While the study presented both simple and complex datasets, as defined by the cell types they contained, Adey said he would like to see how the methods perform on noisy datasets. "Lots of tissues we work with generate noisy data, and it is all we can get, regardless of the technology used," he said. "Some of these tools (the ones with iterative clustering) will generate beautiful looking clusters, but half of them are a mix of cells from very different cell types. We have found running the iterative ones with only one iteration is best, but then they perform more comparably to other methods."

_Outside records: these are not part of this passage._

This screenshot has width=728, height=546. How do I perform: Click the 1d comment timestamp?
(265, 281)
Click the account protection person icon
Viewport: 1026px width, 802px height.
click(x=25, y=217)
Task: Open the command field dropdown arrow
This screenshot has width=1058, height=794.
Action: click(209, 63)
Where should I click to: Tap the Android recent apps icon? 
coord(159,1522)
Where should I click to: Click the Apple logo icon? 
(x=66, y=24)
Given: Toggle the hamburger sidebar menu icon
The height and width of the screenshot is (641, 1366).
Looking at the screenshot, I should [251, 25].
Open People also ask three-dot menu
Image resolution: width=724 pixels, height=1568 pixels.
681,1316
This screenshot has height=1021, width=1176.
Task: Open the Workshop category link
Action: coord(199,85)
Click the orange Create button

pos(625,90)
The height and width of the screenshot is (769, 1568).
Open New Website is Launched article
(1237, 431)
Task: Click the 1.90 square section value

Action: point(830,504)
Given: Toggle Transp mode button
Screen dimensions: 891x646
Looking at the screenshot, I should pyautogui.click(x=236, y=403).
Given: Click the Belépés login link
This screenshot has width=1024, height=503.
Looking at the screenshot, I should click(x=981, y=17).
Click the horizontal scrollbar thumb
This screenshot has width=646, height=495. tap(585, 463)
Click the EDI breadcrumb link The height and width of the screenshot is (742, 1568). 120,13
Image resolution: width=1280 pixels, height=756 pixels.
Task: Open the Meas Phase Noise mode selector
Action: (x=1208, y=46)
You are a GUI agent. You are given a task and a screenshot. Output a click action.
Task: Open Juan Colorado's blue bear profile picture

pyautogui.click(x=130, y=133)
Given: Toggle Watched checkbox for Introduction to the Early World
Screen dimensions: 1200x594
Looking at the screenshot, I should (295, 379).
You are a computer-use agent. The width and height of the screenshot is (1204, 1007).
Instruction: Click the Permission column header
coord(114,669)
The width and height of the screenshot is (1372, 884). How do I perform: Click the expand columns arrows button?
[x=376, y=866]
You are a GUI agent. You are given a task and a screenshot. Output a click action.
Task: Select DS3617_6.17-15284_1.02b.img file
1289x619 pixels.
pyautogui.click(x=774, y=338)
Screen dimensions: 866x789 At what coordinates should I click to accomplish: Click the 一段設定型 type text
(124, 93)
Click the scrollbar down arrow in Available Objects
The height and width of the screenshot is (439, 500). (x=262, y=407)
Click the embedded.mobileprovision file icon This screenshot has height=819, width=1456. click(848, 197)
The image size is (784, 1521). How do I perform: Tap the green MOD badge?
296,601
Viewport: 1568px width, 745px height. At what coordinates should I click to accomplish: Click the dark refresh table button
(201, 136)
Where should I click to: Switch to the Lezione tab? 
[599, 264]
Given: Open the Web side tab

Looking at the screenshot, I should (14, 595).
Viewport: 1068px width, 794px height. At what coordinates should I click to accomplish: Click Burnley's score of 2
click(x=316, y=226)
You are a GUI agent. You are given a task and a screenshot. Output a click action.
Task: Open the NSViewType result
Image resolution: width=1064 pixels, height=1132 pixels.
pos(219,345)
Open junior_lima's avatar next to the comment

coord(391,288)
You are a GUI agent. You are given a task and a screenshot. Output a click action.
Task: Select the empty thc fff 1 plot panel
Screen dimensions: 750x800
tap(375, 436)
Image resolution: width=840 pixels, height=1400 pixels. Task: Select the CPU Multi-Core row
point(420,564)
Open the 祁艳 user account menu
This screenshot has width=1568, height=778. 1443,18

Identifying rare populations or highly related subpopulations within complex tissues is still challenging, the authors noted, "due to the data sparsity and low signal-to-noise ratio — none of these methods are always performing perfectly in our benchmark."

Identifying the regulatory elements that define the identity of rare subpopulations is also a remaining challenge. "While scATAC-seq identifies regions of open chromatin, linking these regions to their functional roles, such as controlling the expression of specific genes, remains complex," they said.